Il Collegio si esprime per la continuità di tale orientamento: “Tali considerazioni hanno trovato adeguata esplicitazione in Cassazione civile 1/10/2015 n. 19655, nonché in Cass. 15 ottobre 2015 n. 20823 ed appare al Collegio necessario dare continuità a tale orientamento, di guisa che, rapportando i principi su esposti al caso in esame, non può che ravvisarsi la carenza motivazionale del provvedimento impugnato, nonché la sua contraddittorietà. Ed, invero, non è contestato che la condizione del bene, conseguenza delle infiltrazioni lamentate in citazione, abbia nei fatti impedito il godimento, anche mediato dell’immobile, impedendo agli attori di poterlo utilmente locare”.
OSSERVAZIONI
Per l’orientamento maggioritario della Cassazione, il pregiudizio da mancato godimento di un immobile è rimesso alla valutazione del giudice di merito, che può servirsi di presunzioni gravi, precise e concordanti. A tal fine, anche nei casi in cui il giudice non aderisca alla tesi del danno in re ipsa subito dal proprietario sul presupposto dell’utilità normalmente conseguibile nell’esercizio delle facoltà di godimento e di disponibilità del bene insite nel diritto di proprietà, vi è, in tal senso, una presunzione iuris tantum (una presunzione giuridica che ammette una prova contraria, prevede cioè solo una inversione dell’onere della prova). In assenza di prova contraria, la presunzione può essere pienamente utilizzata dal Giudice al fine di quantificare il danno da mancato godimento.
DISPOSIZIONI
Codice Civile CAPO VII – Dell’appalto – Art. 1667 – Difformità e vizi dell’opera. L’appaltatore è tenuto alla garanzia per le difformità e i vizi dell’opera. La garanzia non è dovuta se il committente ha accettato l’opera e le difformità o i vizi erano da lui conosciuti o erano riconoscibili, purché, in questo caso, non siano stati in mala fede taciuti dall’appaltatore.

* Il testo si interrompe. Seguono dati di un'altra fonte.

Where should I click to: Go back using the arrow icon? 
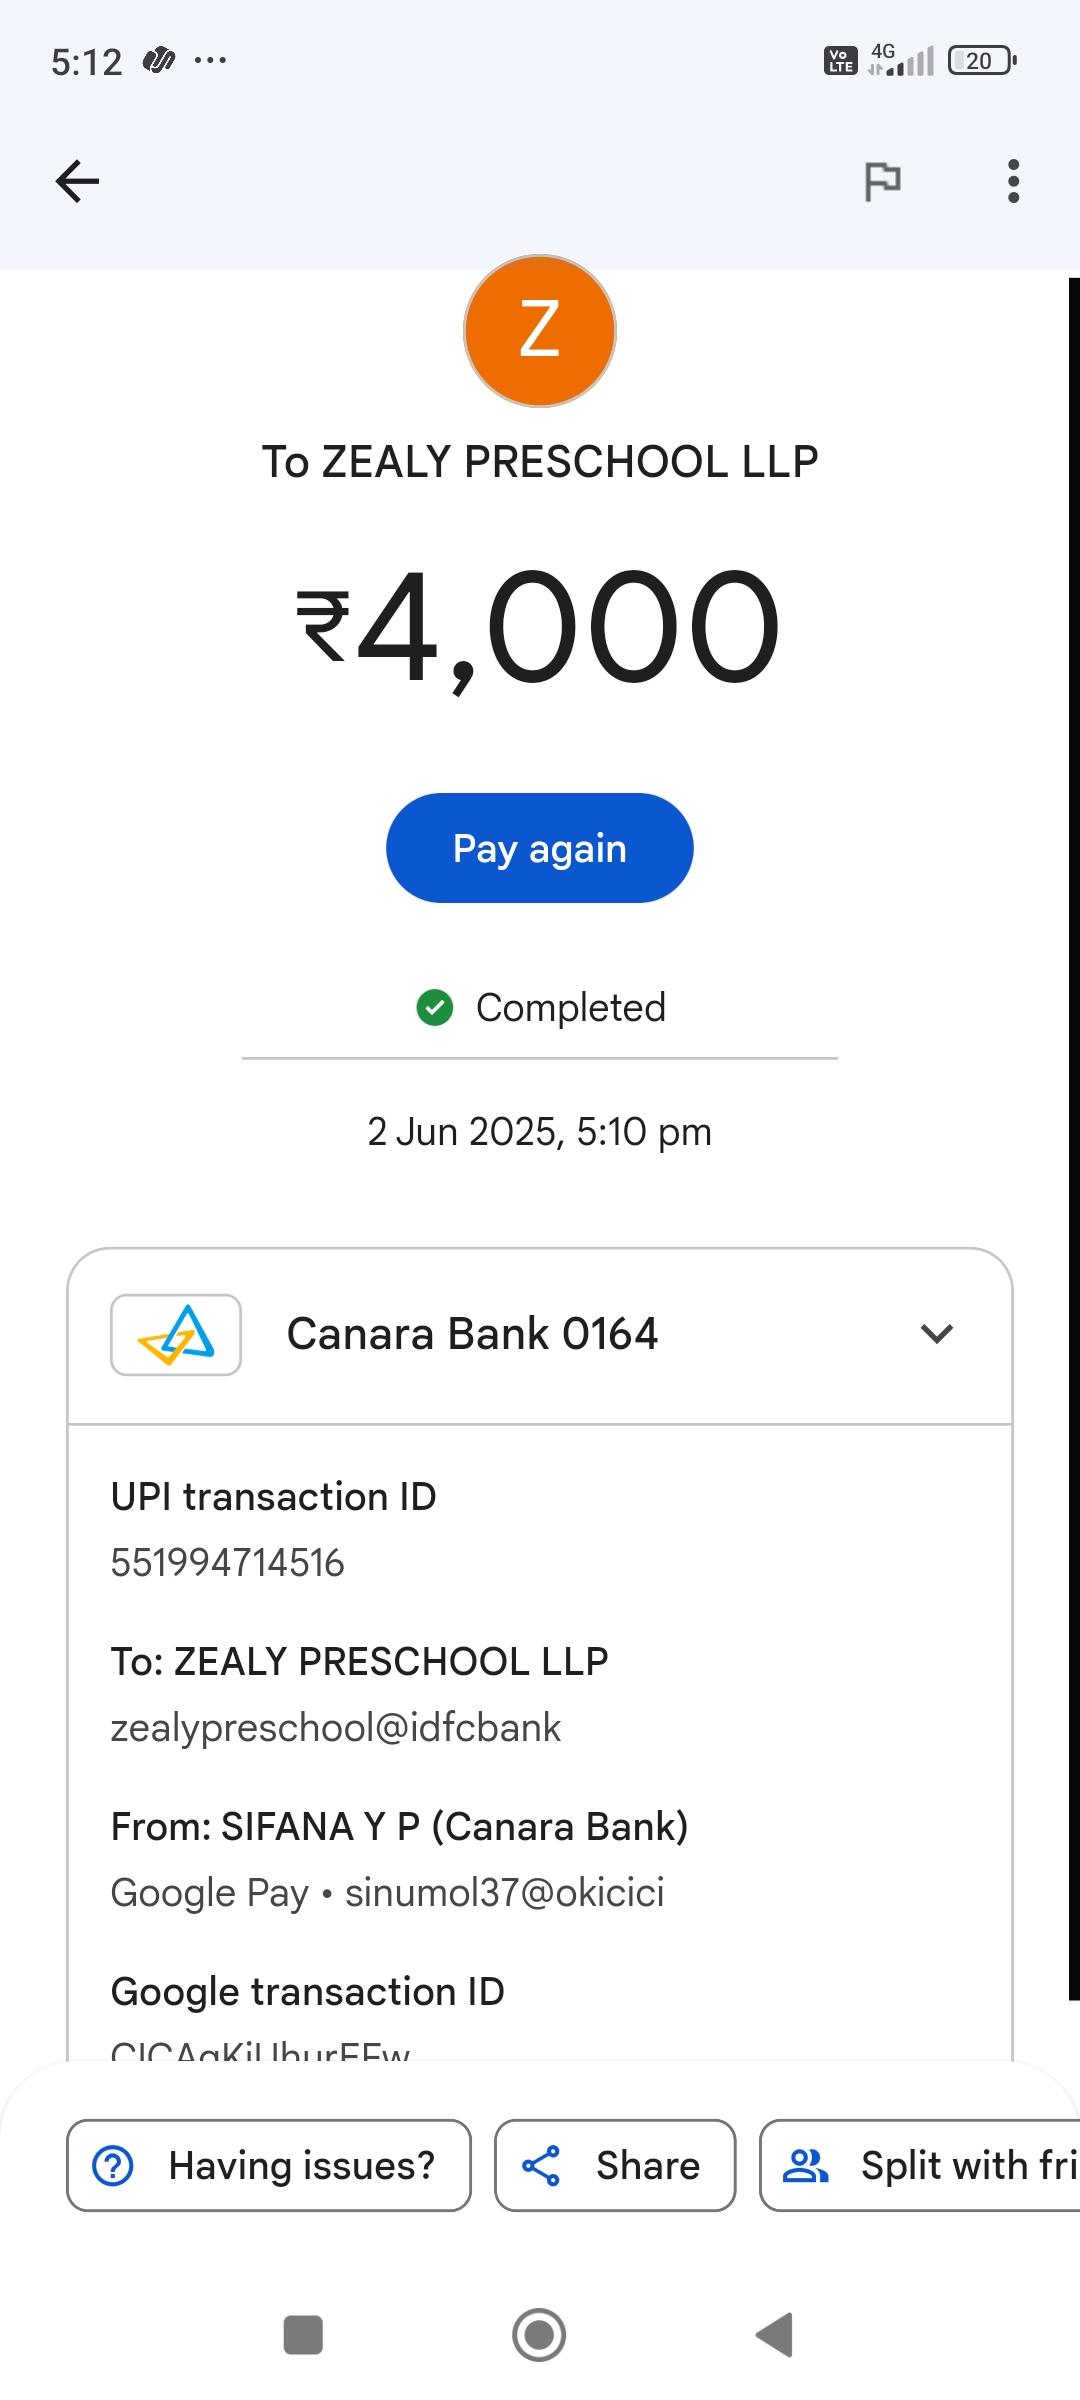pos(77,181)
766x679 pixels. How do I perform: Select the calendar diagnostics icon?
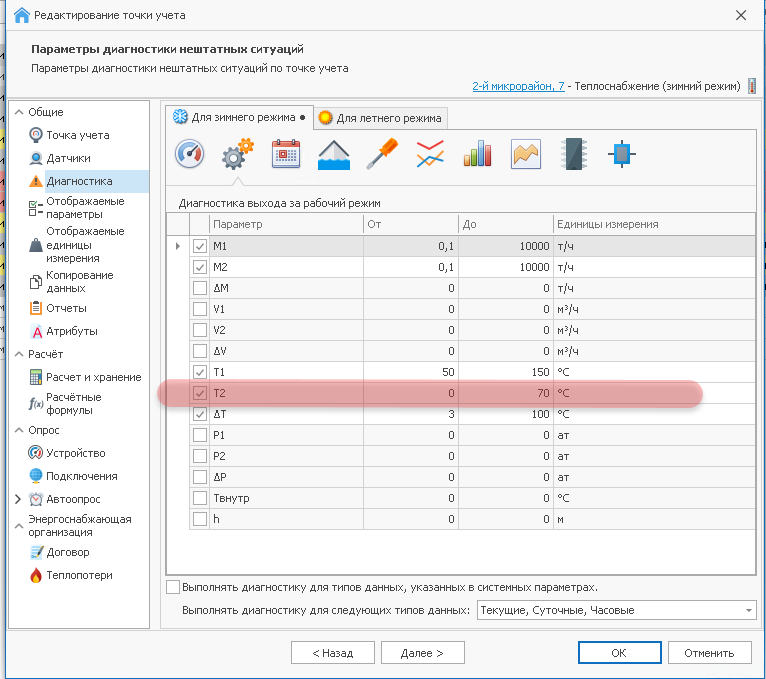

Il committente deve, a pena di decadenza, denunziare all’appaltatore le difformità o i vizi entro sessanta giorni dalla scoperta. La denunzia non è necessaria se l’appaltatore ha riconosciuto le difformità o i vizi o se li ha occultati.
L’azione contro l’appaltatore si prescrive in due anni dal giorno della consegna dell’opera. Il committente convenuto per il pagamento può sempre far valere la garanzia, purché le difformità o i vizi siano stati denunziati entro sessanta giorni dalla scoperta e prima che siano decorsi i due anni dalla consegna.